A fully amortizing loan spreads principal and interest evenly across the term so the balance reaches zero at maturity; a balloon loan makes smaller periodic payments but requires a large lump-sum principal payoff at maturity — creating refinancing risk that FASB ASC 470 requires borrowers to classify as a current liability if refinancing is not already secured.
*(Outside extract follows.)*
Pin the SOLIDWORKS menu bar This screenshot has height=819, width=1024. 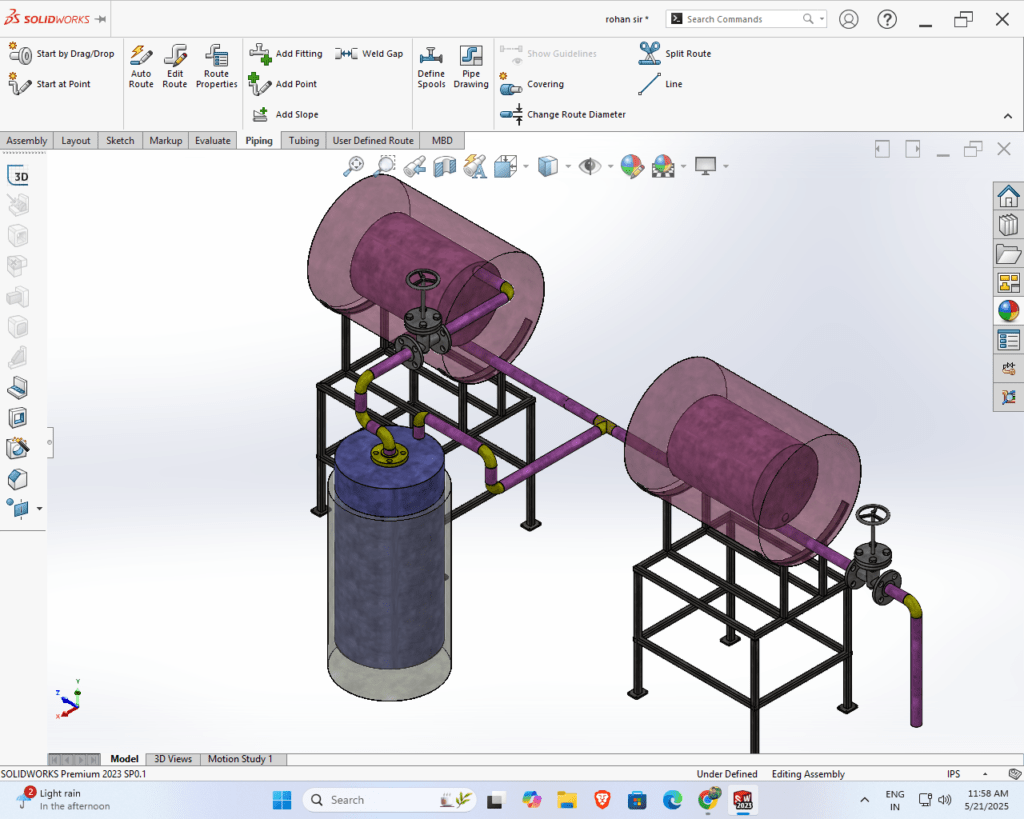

Fully amortizing loan: Each payment includes both a principal component and an interest component, sized so the balance is exactly zero at the end of the loan term. A standard SBA 7(a) term loan is fully amortizing — 10 years of equal monthly payments that leave a zero balance at month 120. The benefit: no refinancing required at maturity, predictable payments, and no residual debt risk. Balloon loan: Periodic payments cover only interest (or interest plus minimal principal), with the remaining principal balance — the 'balloon' — due as a lump sum at the end of the term. Example: a 5-year balloon with a 20-year amortization schedule makes payments sized for a 20-year payoff, but at month 60, the remaining ~80% of principal comes due all at once. Balloon structures are common in commercial real estate bridge loans, certain equipment financing arrangements, and short-term working capital bridge facilities.
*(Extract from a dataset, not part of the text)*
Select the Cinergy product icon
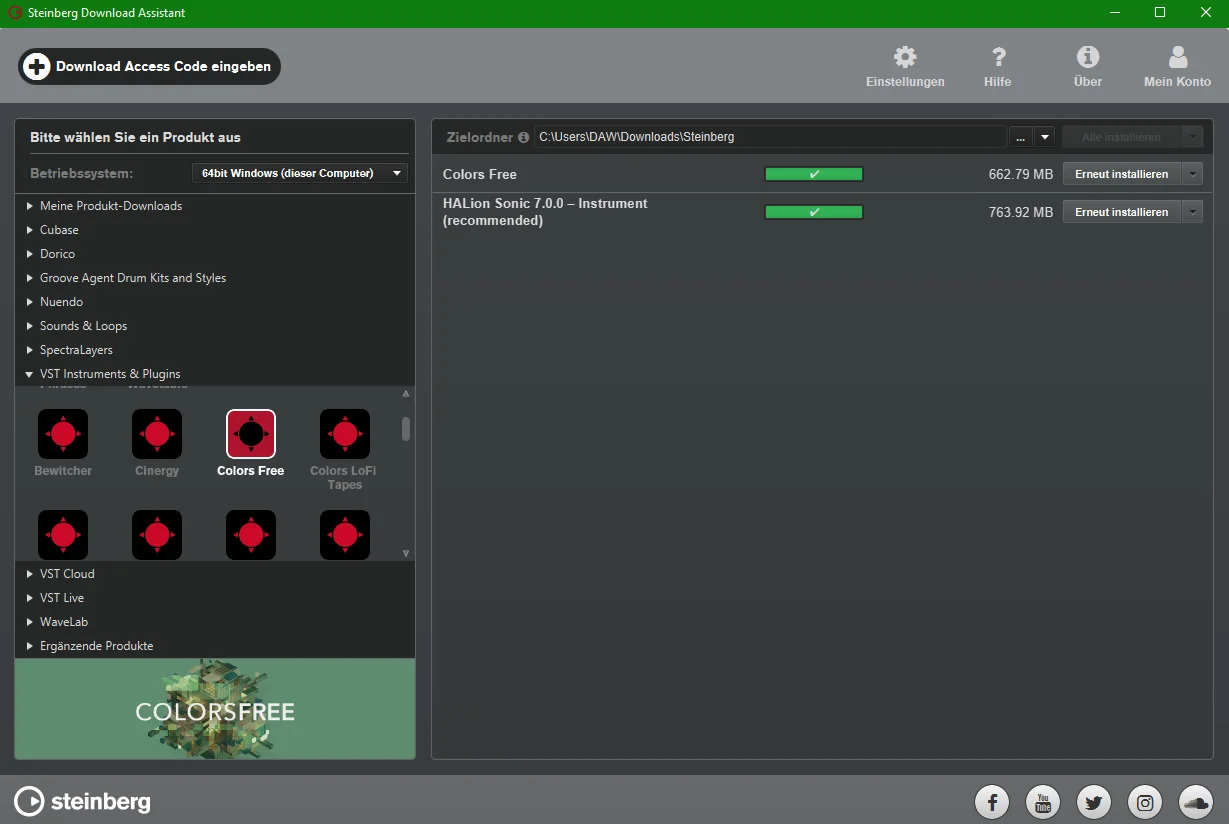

The primary risk of a balloon loan is refinancing risk: when the balloon comes due, you need either the cash to pay it off or a new loan to replace it. If credit conditions tighten, your financial profile deteriorates, or the market for your collateral shifts, refinancing may not be available on terms you can afford — or at all. This risk is serious enough that FASB ASC 470-10 (Debt — Modifications and Extinguishments) requires that if a balloon debt maturing within the next 12 months has not been refinanced by the financial statement date, the full balloon amount must be reclassified as a current liability on the balance sheet — which can trigger debt covenant violations and materially worsen key financial ratios used by lenders.
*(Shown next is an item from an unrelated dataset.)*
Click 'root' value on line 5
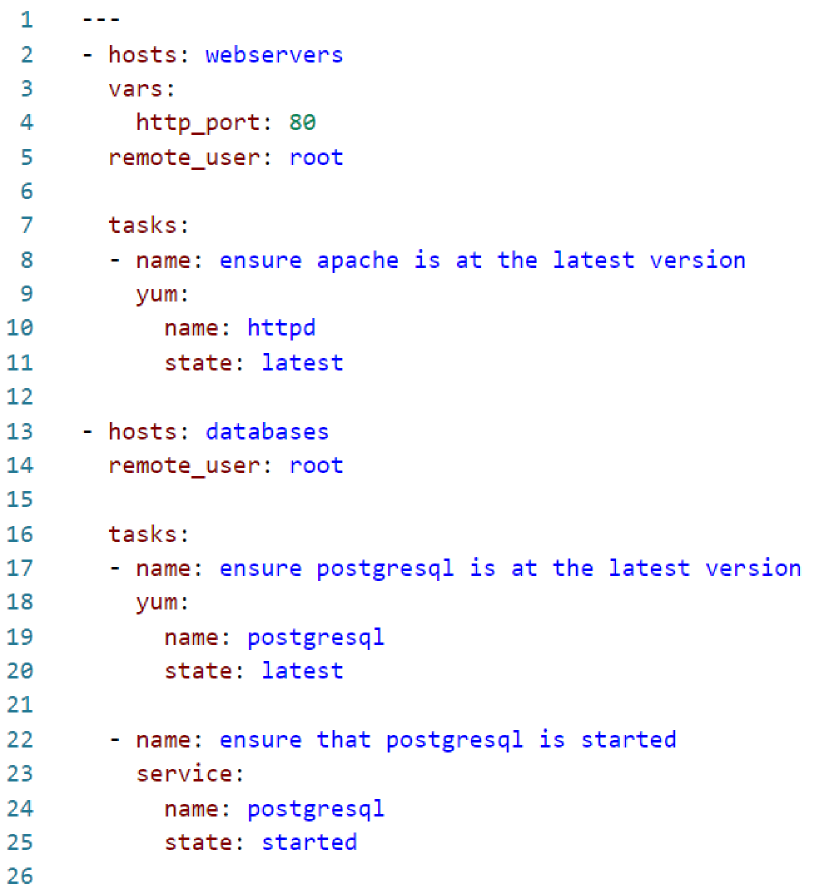[316, 157]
Fully amortizing is right when: You want payment certainty, you're financing an operating business (not an asset play), you don't have high confidence in your ability to refinance or sell at term. Balloon is right when: You're confident the underlying asset will be sold or refinanced well before balloon maturity (real estate development, bridge-to-permanent-financing scenarios), your business model generates a lump sum at a predictable future date (contract completion, inventory liquidation), or you need lower periodic payments to preserve operating cash flow during a growth phase and accept the refinancing risk. Never take a balloon loan assuming refinancing will be easy — underwrite as if refinancing won't exist.
Fully amortizing: $500,000 at 7.5% for 10 years → monthly payment ≈ $5,939; balance at maturity: $0. Balloon (10-year balloon, 25-year amortization): same $500,000 at 7.5% → monthly payment ≈ $3,693 (sized for 25-year payoff); balance at month 120 (balloon due): ≈ $435,000. Monthly savings: $2,246 — but that $435,000 must be refinanced or paid in full at month 120.